Records drawn from a dataset
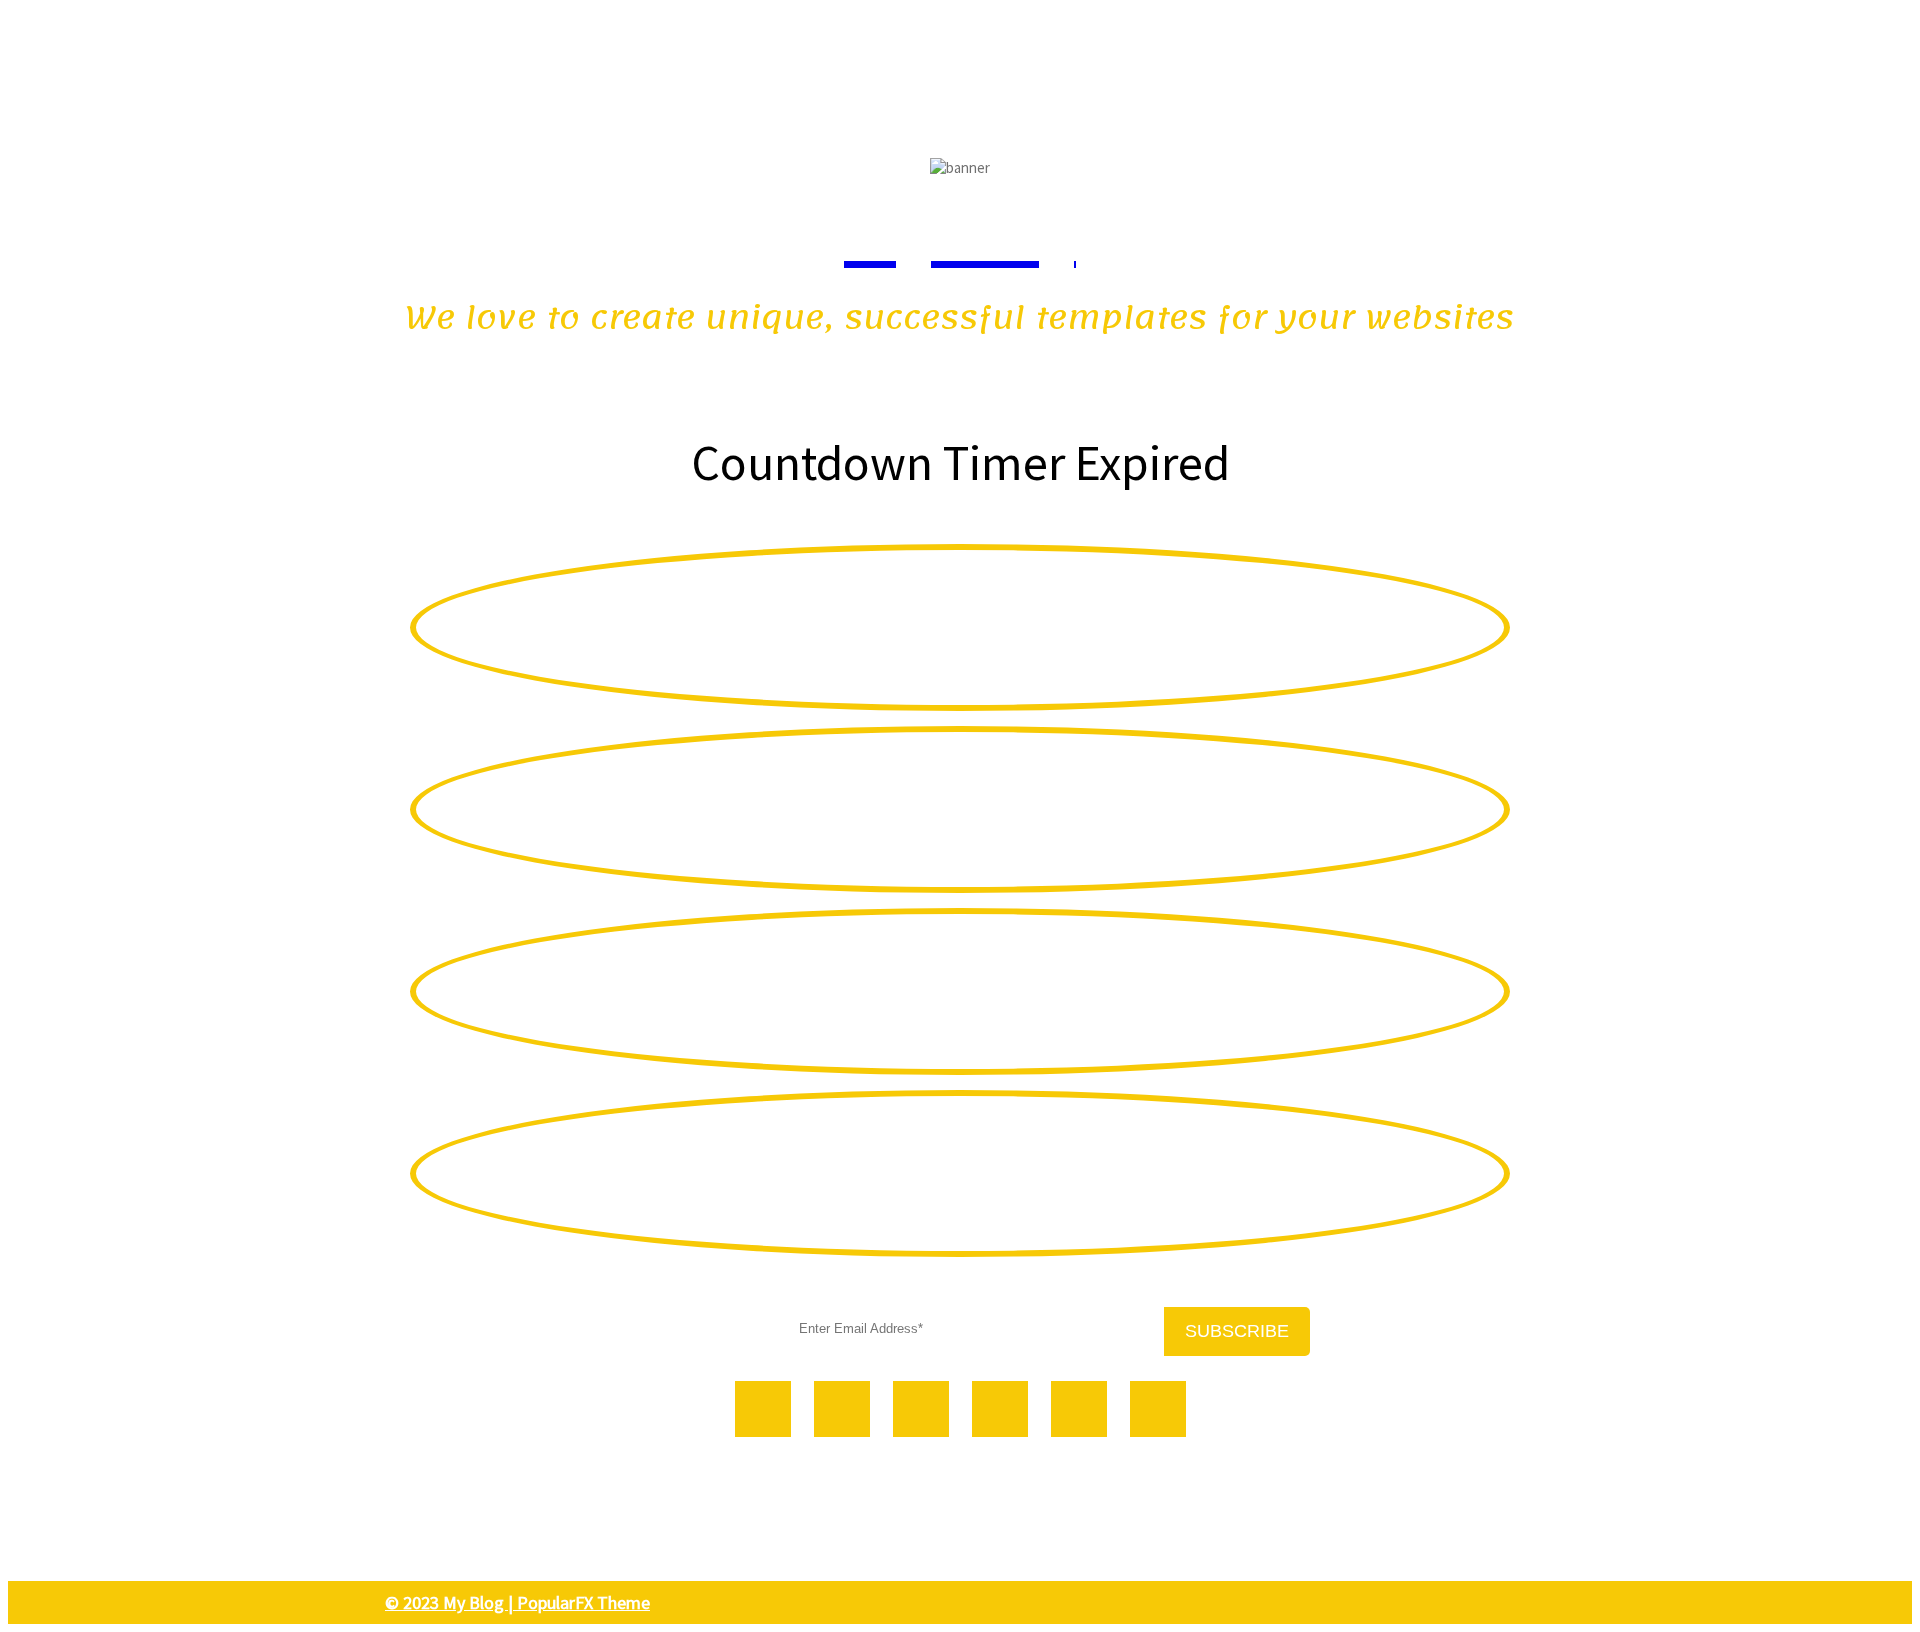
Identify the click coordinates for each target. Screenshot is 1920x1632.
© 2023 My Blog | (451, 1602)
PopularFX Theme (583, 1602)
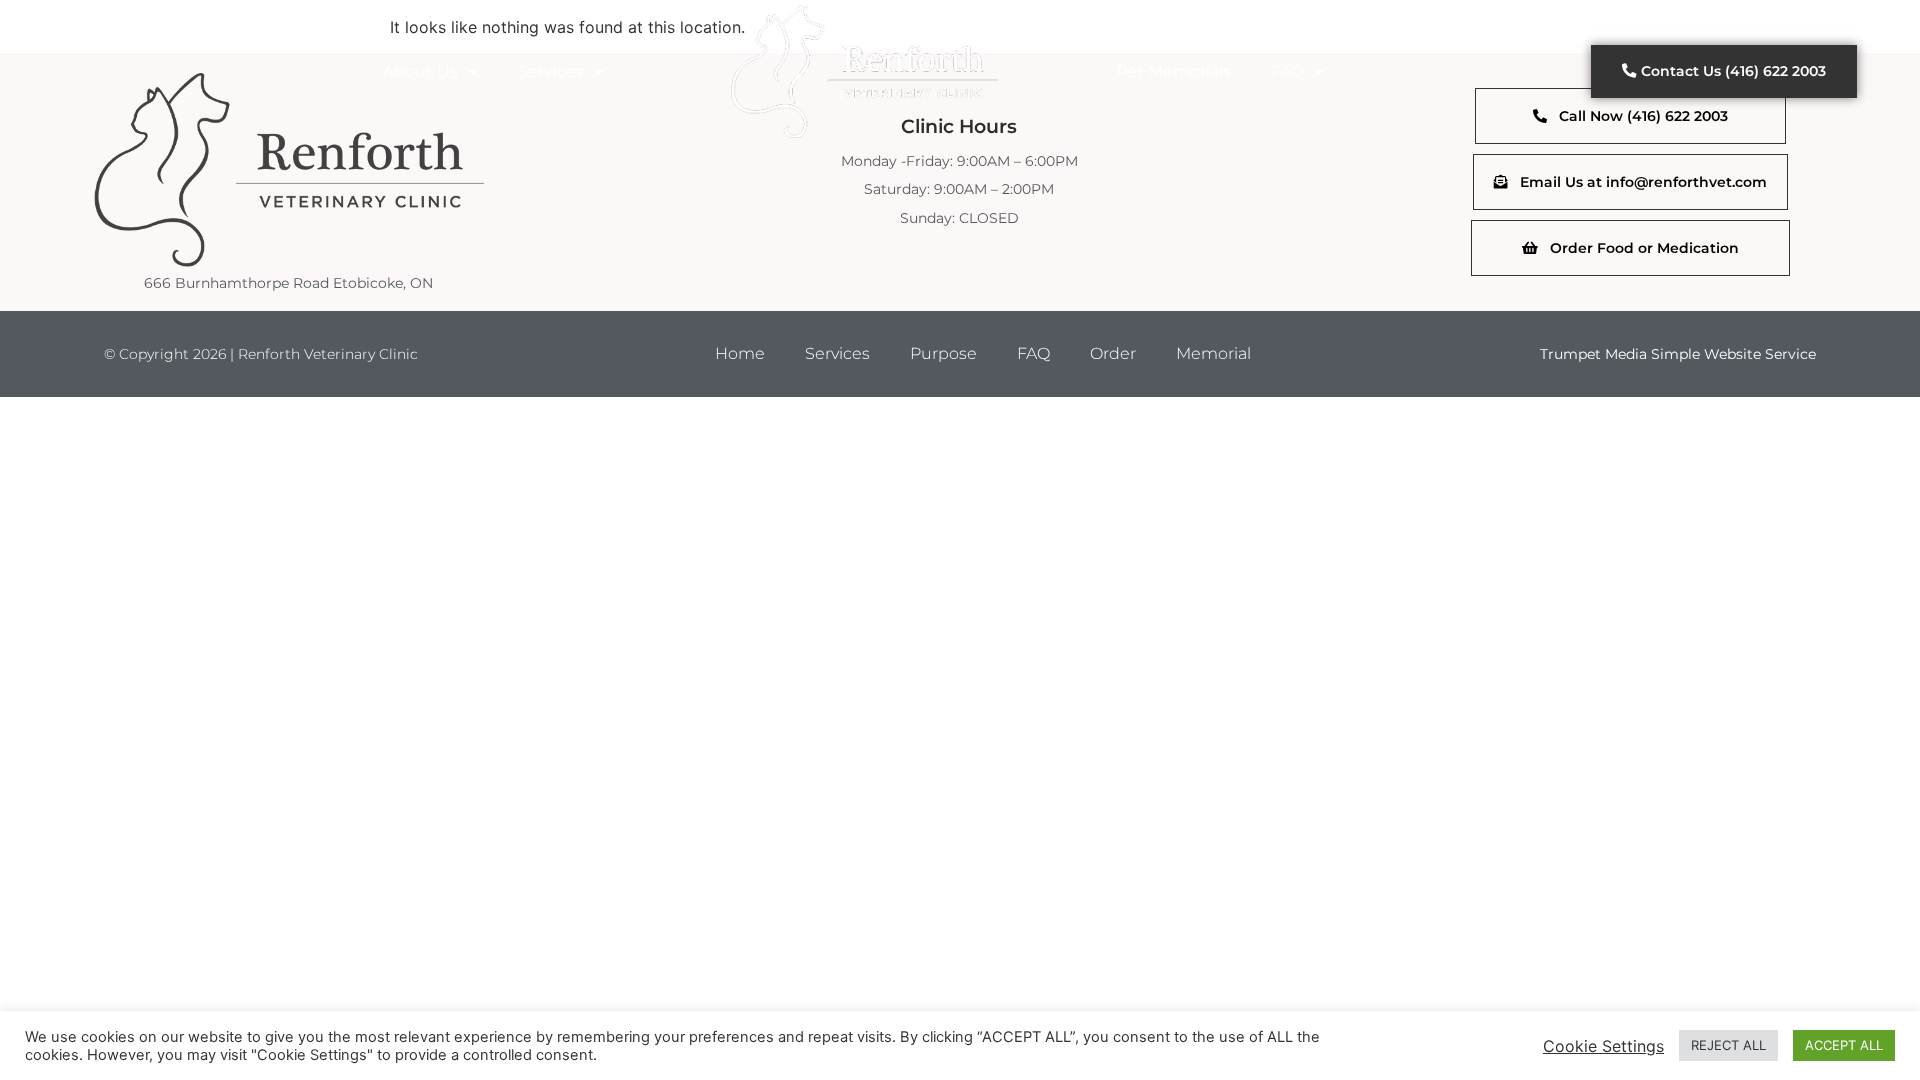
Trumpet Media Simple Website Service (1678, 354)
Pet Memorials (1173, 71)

• _DIRECTIONS_: Your copy must hold exactly the lines from the one with "PopularFX Theme (583, 1602)" to the end of the records above, both included, and no pictures.

• _RESPONSE FOR THIS EXERCISE_:
PopularFX Theme (583, 1602)
Trumpet Media Simple Website Service (1678, 354)
Pet Memorials (1173, 71)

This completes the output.